PAGE EXTRACT:
Initializing character arrays with memset

[MarkB]

Hi,

I have just realized that I was passing a pointer to pointer to memset function to initialize a character array but everything still seems to be working. Here is the "problematic" code:

char myArray[25];
memset(&myArray, 0, 25);
Notice the & operator in front of myArray in memset call. It should not work but it does????

The code should be without the & operator in front of myArray variable:
char myArray[25];
memset(myArray, 0, 25);

Does anybody know why the initial code is working with the unnecessary & operator?
Thank you in advance.

Mark

[Sebastiani]

It's just a fluke. The label myArray resolves to a pointer to some data on the stack, but since a pointer wasn't actually declared, the address of the label must also resolve to the same address (although I'm not sure if this is guaranteed by the standard). Had this been a pointer to the array, it would have been a different story, eg:

Code:

int main( void )
{
	char 
		buf[ 256 ], 
		* ptr = buf;
	printf( "Value of 'buf': 0x%x\n", buf );
	printf( "Address of 'buf' 0x%x\n", &buf );
	printf( "Value of 'ptr': 0x%x\n", ptr );
	printf( "Address of 'ptr' 0x%x\n", &ptr );
	return 0;
}

So in short, you got lucky.

[cpjust]

If you're just initializing the whole array to 0, then here's an easier way:

Code:

char myArray[25] = {0};

[MarkB]

Hi,

I have just realized that I was passing a pointer to pointer to memset function to initialize a character array but everything still seems to be working. Here is the "problematic" code:

char myArray[25];
memset(&myArray, 0, 25);
Notice the & operator in front of myArray in memset call. It should not work but it does????

The code should be without the & operator in front of myArray variable:
char myArray[25];
memset(myArray, 0, 25);

Does anybody know why the initial code is working with the unnecessary & operator?
Thank you in advance.

Mark

[Sebastiani]

I'm not sure why you reposted this. You should post further comments here.

[cas]

The address of an array and the address of its first element (which is what you get when you leave off the &) are the same place, although different types. There's nothing inherently wrong with taking the address of an array, but it's usually not what you want. It works in this case because you don't care about the type (it's converted to void* either way).

[VirtualAce]

Threads merged.

RECORDS PROVIDED:
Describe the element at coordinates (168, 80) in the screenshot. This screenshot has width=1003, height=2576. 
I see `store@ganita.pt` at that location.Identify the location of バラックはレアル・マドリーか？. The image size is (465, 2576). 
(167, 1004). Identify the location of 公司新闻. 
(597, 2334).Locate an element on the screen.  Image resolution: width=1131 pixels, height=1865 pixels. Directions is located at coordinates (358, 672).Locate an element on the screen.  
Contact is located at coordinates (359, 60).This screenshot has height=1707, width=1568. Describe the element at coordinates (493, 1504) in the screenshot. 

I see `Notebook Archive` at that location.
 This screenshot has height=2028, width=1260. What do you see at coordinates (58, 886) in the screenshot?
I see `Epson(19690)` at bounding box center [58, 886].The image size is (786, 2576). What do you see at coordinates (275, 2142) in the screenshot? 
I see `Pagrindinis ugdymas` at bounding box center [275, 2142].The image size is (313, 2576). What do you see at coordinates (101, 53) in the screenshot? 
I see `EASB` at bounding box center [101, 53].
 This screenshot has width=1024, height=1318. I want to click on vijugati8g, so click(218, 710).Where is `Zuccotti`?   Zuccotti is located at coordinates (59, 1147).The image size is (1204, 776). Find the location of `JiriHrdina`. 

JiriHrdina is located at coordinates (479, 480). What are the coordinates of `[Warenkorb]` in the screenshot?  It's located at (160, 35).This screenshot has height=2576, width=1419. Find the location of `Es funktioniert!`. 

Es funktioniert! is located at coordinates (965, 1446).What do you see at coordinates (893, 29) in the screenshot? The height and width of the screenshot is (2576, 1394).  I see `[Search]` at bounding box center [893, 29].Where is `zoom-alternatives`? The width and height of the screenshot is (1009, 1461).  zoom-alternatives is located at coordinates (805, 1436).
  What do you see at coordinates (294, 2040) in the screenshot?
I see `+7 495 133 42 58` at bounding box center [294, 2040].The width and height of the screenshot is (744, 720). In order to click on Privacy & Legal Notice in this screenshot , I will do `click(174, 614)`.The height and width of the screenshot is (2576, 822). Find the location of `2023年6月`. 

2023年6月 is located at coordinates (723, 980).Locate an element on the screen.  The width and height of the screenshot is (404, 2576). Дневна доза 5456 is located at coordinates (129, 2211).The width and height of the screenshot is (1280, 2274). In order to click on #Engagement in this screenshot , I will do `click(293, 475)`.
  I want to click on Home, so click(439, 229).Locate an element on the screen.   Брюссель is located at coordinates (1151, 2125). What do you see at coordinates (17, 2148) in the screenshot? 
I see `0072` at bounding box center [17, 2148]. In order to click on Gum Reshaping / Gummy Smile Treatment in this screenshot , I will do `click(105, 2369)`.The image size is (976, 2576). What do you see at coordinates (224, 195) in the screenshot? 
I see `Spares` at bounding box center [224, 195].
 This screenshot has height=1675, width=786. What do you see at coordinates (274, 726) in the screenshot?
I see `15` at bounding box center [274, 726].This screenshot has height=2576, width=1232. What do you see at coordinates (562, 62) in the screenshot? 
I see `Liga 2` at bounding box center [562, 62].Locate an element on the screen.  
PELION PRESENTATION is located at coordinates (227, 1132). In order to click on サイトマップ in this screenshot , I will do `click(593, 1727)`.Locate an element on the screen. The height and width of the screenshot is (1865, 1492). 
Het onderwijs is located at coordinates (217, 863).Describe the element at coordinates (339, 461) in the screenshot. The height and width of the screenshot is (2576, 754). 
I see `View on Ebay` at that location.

WHAT YOU ARE ASKED TO DO:
Please restate the memset thread beginning at the words "I'm not sure why" and stopping after "Threads merged.", substituting "intrinsically" for "inherently".

OUTPUT BELOW:
I'm not sure why you reposted this. You should post further comments here.

[cas]

The address of an array and the address of its first element (which is what you get when you leave off the &) are the same place, although different types. There's nothing intrinsically wrong with taking the address of an array, but it's usually not what you want. It works in this case because you don't care about the type (it's converted to void* either way).

[VirtualAce]

Threads merged.